Whether you’re noodling around a new movie plot for development or trying to figure out why an existing project still hasn’t sold, there are three simple tests to help you determine whether you’ve chosen the right medium.
The first test is to ask yourself whether your idea can be delivered visually. Unlike stage plays (which are dialogue-driven) or books (which are imagination-driven), movies are driven by action. They’re called “moving pictures,” in fact, because they’re a series of images strung together to tell the audience a story. It was Hitchcock who is credited with saying that the test of a good movie is one you can watch with the sound turned off and still understand what’s going on.
If, for example, your plot revolves around characters engaged in long stretches of dialogue in static settings (i.e., a kitchen table), your movie isn’t about action; it’s about “talking heads.” The same can be said of plots that focus on more back-story and meandering introspection than on actually resolving an immediate problem. Movie audiences have incredibly short attention spans. If there isn’t enough dynamic movement and scene changes going on, they’re going to fall asleep or wander off/channel-surf in search of something more interesting.
The second test is to examine (1) what is really at stake and (2) is it a sustainable enough conflict to fill two hours.

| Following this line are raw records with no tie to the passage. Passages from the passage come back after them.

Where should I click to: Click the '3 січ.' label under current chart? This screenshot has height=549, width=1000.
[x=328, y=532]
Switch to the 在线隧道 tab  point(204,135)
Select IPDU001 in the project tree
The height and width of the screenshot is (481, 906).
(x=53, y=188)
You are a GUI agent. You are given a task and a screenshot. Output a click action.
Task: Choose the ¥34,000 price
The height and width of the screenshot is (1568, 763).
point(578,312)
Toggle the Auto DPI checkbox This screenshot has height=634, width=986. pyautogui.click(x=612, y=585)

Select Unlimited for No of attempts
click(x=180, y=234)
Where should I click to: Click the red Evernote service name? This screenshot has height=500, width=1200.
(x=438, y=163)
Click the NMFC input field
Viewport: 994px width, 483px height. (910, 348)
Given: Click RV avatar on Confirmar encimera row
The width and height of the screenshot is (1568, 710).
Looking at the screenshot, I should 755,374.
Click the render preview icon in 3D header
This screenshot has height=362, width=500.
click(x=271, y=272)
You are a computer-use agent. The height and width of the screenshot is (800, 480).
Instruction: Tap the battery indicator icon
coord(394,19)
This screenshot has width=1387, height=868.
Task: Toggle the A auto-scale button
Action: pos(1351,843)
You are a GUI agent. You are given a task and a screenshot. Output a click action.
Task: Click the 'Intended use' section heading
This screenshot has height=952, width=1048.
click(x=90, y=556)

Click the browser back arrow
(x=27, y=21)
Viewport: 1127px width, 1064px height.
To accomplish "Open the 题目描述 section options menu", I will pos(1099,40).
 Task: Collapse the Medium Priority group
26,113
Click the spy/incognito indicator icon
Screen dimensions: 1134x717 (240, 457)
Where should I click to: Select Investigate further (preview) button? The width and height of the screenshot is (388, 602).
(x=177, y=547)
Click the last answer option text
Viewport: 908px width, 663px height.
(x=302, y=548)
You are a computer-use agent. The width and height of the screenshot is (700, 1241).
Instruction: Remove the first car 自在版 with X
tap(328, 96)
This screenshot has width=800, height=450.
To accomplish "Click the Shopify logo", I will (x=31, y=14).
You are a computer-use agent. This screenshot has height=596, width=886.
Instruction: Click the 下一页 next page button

Beginning screenwriters often give their movie characters a “problem” that’s just not all that compelling.
A character, for instance, who has to compete in violent hunting games so that her village will be rewarded with enough food to survive the year is more watchable than a character who’s having a bad day because he hates his job, doesn’t have a girlfriend and spilled grape juice on his shirt. The first character has a crisis she can’t run away from and must, therefore, take escalating risks; the second character doesn’t have an ideal life at the moment but no one is trying to kill him. Big diff. If a protagonist needs to do something, it usually represents a bigger and more sustainable conflict than a protagonist who simply wants to do something.
The third test is to define whether your lead character is an ordinary individual in an extraordinary circumstance or an extraordinary individual in an ordinary circumstance. For example, Dorothy Gale from The Wizard of Oz was just an ordinary girl growing up on a Kansas farm with her aunt and uncle and cute little dog. Life was pretty dull for Dorothy until a tornado whisked her off to a completely extraordinary realm populated with beings unlike any she had ever seen before. Whatever rules she had grown up with back on the farm clearly had no relevance in her new surroundings and she was forced to figure things out as she went along, all the while never losing sight of her #1 goal to get back home.
On the flip side, extraordinary characters often take the form of individuals that are extremely talented, extremely brainy, extremely stupid or extremely extraterrestrial. Plopped into the midst of “normal” folk, their challenge is to try to blend in, try to exercise patience with those who can’t keep up with them, and/or try not to draw unbidden attention to themselves from fear of being ridiculed, caught, killed, dissected, etc.
Where newbie screenwriters often err in this test is when they write about ordinary characters coping with ordinary situations. In other words: real life. Real life, though, isn’t why people go to the movies. They go to the movies to enjoy stories that take them away – if only for two hours – from the real lives they’re already living.